26/11: The day when nanny saved baby Moshe from terrorists at Mumbai’s Nariman House
The centre, run by the Chabad-Lubavitch movement, served Kosher meals – cooked according to Jewish dietary norms –and provided religious services for visiting Jews and Mumbai’s small native Jewish community.mumbai Updated: Jan 17, 2018 11:12 IST
On November 26, 2008, two terrorists stormed Mumbai’s Jewish centre in a building called Nariman House, in Colaba.
The centre, run by the Chabad-Lubavitch movement, served Kosher meals – cooked according to Jewish dietary norms –and provided religious services for visiting Jews and Mumbai’s small native Jewish community.
It was evening and the visitors had left. The centre’s directors, Rabbi Gavreil Holtzberg and his wife Rivka, were on the second floor of the building. The terrorists entered the four-storey building, taking hostage its residents, including the Holtzbergs and their two-year baby Moshe.

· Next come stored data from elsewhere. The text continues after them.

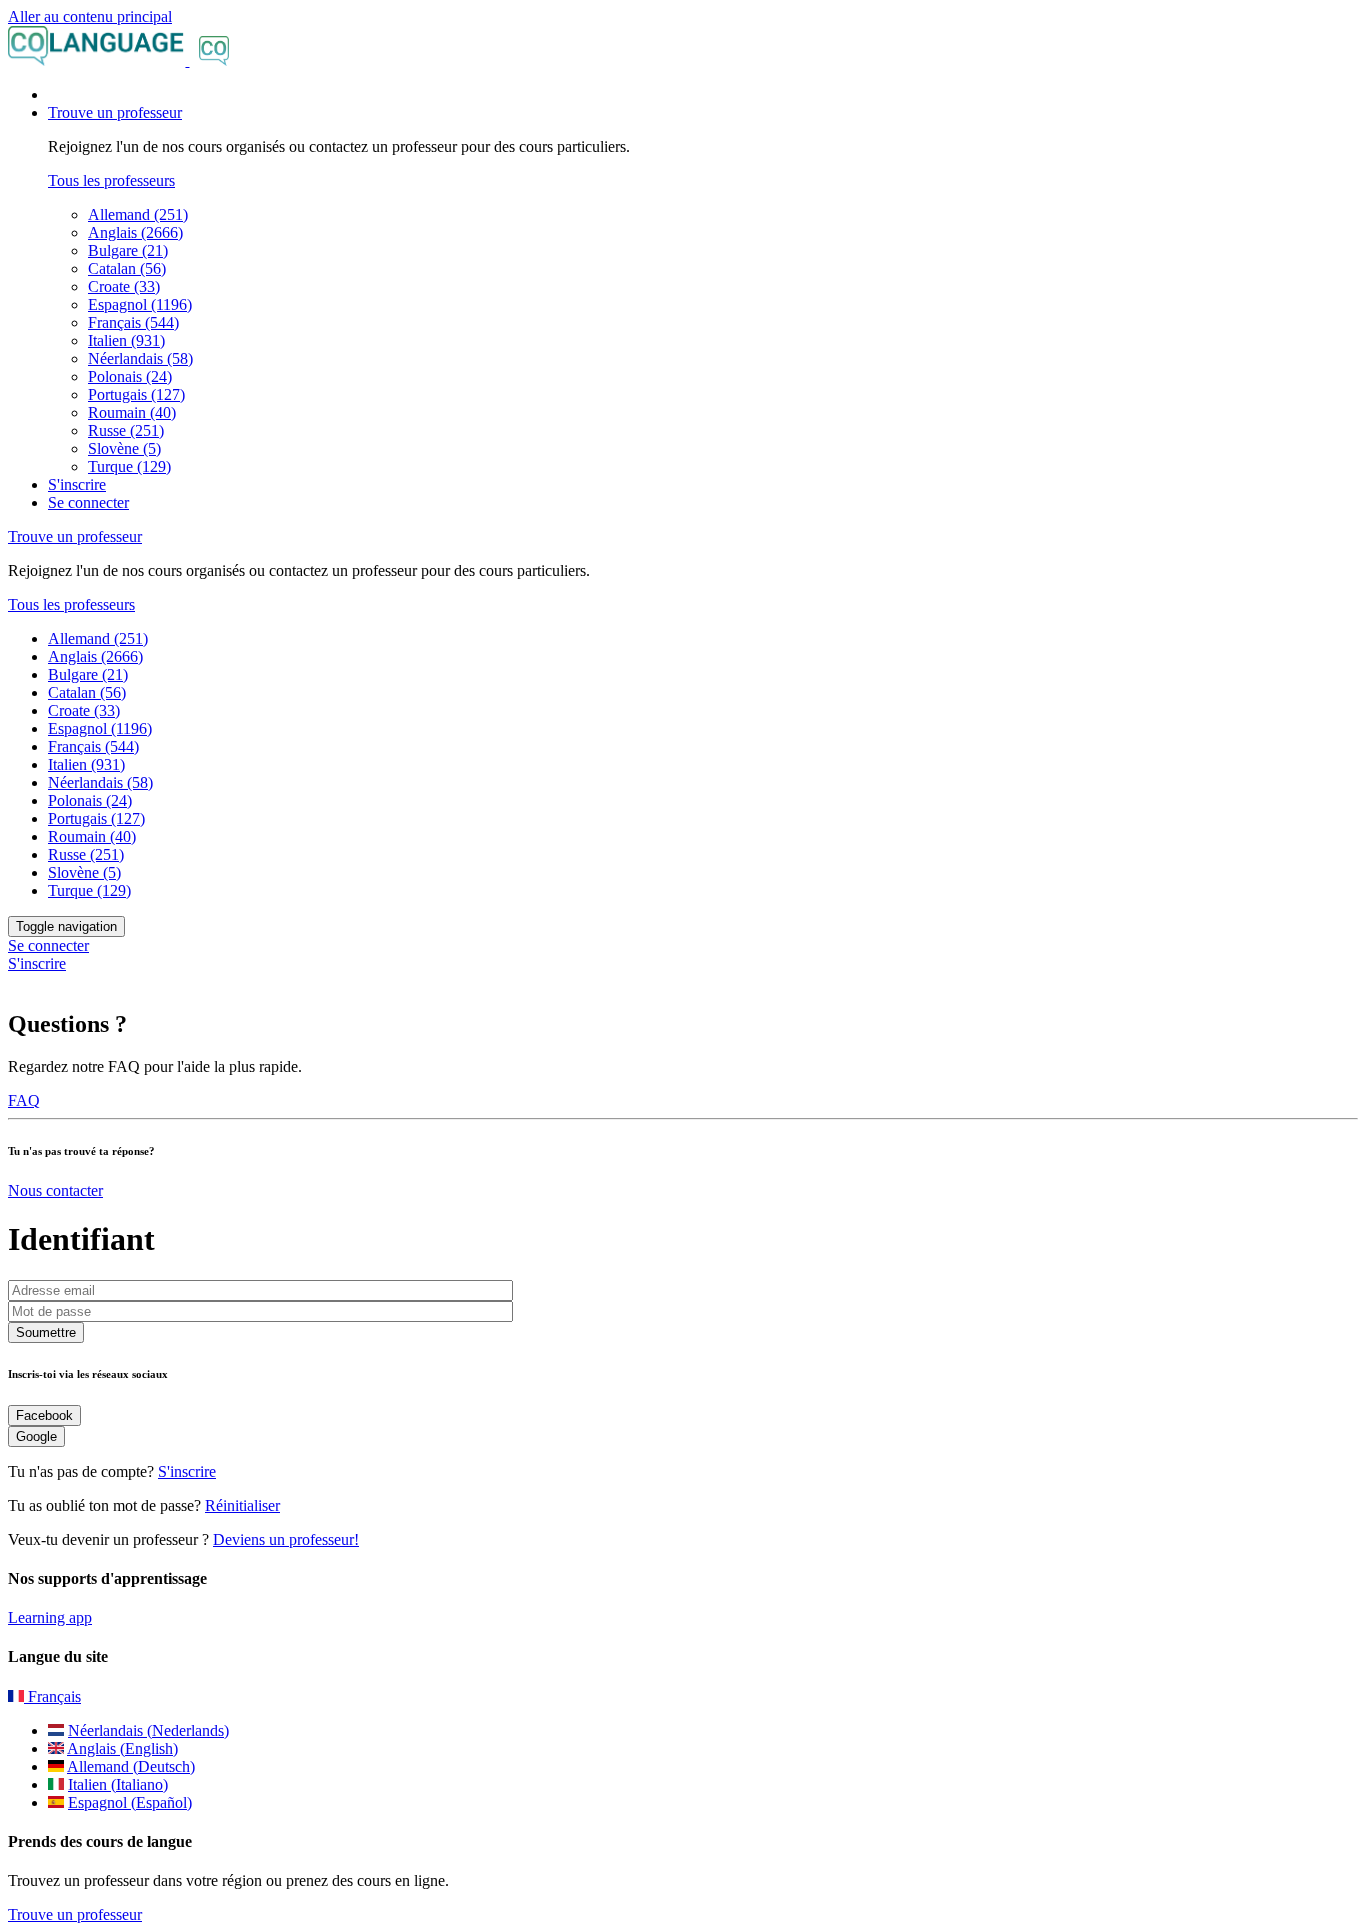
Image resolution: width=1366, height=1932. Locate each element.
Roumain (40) (132, 412)
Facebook (44, 1415)
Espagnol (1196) (140, 304)
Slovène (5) (124, 448)
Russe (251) (126, 430)
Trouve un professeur (75, 1914)
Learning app (50, 1617)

Among the others in the building was Sandra Samuel, a Mumbai resident who worked as a housekeeper for the Holtzbergs and looked after Moshe. Hearing the gunfire Samuel hid in a room on the first floor which housed the kitchen. After one close encounter with one of the terrorists, she and the family cook, Qazi Zakir Hussain, managed to hide from the terrorists on the first night even as she tried to reach the Holtzberg family.
She told journalists that around afternoon on Thursday she heard the voice of Moshe calling out her for her. She came out of the room and crawled up the debris-filled staircase to the upper floor. She found the child crying, standing between his parents, who were lying on the floor. The terrorists were probably upstairs and she picked up the baby and ran downstairs along with Zakir Hussain. They ran down the narrow street into the main road, where the police and crowds were waiting.
On Friday, November 28, when commandos of the National Security Guards ended their operation, the terrorists were killed, but five hostages, including the Holtzbergs, were dead.
“I kept dialing on their cellphone every second since the moment I heard of them being kept hostage,” said Shnior Kup, a family friend of the Rabbi had told an HT correspondent. When Kup spoke to this newspaper, he did not know whether the Rabbi was alive, but the baby was safe. “The baby is under my care.”
Moshe now lives with his grandparents in Afula, a town in northern Israel. Samuel, who was given Israeli citizenship, accompanied him to Israel.